Daarin licht ze uitvoerig toe hoe ze dit jaar het regeerakkoord op het vlak van pensioenen concreet wil uitvoeren. En ze heeft haast. Een concreet pensioenhervormingsvoorstel legt ze al op 1 september aan de ministerraad voor.

We zijn positief want ze wil samenwerken met de sociale partners. Ze hanteert bij elke hervorming het gendercriterium, wil de pensioenbedragen opkrikken, waarborgt het respect voor verworven rechten en voert de pensioenbonus terug in.
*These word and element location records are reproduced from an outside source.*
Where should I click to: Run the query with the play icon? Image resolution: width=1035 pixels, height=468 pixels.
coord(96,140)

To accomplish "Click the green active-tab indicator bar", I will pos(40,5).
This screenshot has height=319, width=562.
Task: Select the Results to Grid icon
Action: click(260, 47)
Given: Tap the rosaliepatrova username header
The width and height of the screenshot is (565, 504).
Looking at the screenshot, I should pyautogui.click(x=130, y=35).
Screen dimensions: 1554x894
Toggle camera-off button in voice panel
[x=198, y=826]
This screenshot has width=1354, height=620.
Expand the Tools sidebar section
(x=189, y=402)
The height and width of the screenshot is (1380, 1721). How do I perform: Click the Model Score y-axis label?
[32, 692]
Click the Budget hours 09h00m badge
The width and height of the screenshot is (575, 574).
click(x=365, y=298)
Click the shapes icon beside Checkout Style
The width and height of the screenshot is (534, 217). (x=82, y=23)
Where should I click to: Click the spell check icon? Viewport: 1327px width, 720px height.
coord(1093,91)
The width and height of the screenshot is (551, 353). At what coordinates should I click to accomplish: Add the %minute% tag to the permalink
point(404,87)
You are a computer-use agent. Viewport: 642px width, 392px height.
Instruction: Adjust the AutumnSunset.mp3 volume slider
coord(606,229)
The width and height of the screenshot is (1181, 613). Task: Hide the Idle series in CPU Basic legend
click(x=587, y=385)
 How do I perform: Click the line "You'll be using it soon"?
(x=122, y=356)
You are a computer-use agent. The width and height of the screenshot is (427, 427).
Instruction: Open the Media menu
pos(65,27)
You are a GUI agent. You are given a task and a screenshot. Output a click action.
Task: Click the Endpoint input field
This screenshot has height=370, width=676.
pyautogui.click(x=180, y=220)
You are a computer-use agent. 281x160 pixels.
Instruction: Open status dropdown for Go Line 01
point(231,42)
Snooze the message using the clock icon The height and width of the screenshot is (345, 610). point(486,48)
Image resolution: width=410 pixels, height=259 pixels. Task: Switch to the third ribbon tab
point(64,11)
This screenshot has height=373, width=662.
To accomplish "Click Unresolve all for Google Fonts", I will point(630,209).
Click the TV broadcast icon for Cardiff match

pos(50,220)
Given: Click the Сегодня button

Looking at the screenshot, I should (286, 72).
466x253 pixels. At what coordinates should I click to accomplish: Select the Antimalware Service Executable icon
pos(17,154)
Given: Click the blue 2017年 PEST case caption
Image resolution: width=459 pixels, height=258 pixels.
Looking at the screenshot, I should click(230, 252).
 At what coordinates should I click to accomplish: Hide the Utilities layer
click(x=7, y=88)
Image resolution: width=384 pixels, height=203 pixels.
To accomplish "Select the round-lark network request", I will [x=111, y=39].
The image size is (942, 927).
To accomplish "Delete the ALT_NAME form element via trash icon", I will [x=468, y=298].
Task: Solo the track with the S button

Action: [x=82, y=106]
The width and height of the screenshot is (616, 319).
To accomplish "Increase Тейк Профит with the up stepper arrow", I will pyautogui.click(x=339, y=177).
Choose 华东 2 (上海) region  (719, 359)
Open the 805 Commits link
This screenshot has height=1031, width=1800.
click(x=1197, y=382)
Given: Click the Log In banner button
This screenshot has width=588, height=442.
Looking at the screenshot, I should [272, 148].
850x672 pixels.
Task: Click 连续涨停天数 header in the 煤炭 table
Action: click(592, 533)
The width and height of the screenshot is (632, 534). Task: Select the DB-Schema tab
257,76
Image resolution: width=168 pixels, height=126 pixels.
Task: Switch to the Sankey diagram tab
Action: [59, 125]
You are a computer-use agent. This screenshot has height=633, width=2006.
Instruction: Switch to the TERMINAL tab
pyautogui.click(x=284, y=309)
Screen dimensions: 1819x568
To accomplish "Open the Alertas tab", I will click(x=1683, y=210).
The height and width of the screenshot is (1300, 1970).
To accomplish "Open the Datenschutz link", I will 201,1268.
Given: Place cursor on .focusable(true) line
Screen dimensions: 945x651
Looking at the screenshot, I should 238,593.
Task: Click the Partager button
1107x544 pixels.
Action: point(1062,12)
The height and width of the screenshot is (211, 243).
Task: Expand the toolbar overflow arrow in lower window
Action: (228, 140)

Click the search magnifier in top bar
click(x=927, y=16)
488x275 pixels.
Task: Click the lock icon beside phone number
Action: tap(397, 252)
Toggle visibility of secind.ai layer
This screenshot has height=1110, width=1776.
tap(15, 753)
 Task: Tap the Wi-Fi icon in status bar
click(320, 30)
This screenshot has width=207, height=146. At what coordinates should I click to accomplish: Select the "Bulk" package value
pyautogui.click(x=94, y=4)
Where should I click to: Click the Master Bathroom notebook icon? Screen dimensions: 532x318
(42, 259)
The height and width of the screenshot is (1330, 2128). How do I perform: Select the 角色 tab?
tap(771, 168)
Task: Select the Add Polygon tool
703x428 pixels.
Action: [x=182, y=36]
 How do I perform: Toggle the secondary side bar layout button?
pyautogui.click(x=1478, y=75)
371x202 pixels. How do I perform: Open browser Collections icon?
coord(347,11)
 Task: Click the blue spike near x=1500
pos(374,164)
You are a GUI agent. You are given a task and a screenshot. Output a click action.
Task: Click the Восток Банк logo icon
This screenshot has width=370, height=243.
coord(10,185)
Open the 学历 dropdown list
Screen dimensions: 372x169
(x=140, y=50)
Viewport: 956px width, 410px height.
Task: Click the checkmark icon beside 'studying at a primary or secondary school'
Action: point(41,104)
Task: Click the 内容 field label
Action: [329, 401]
Tegelijk zijn we bezorgd. De minister handhaaft alle vroegere strenge maatregelen om mensen langer te laten werken, voert het deeltijds pensioen in, ijvert voor een harmonisering van de drie pensioenstelsels (naar beneden?) en vooral, voorziet in haar nota geen enkele maatregel om vervroegd pensioen mogelijk te ma-en. Het aanvullend pensioen bij het contractueel personeel bij de overheid is kennelijk aan haar aandacht ontsnapt. Het ziektepensioen riskeert te worden afgeschaft. Budget is inderdaad helaas haar andere rode draad.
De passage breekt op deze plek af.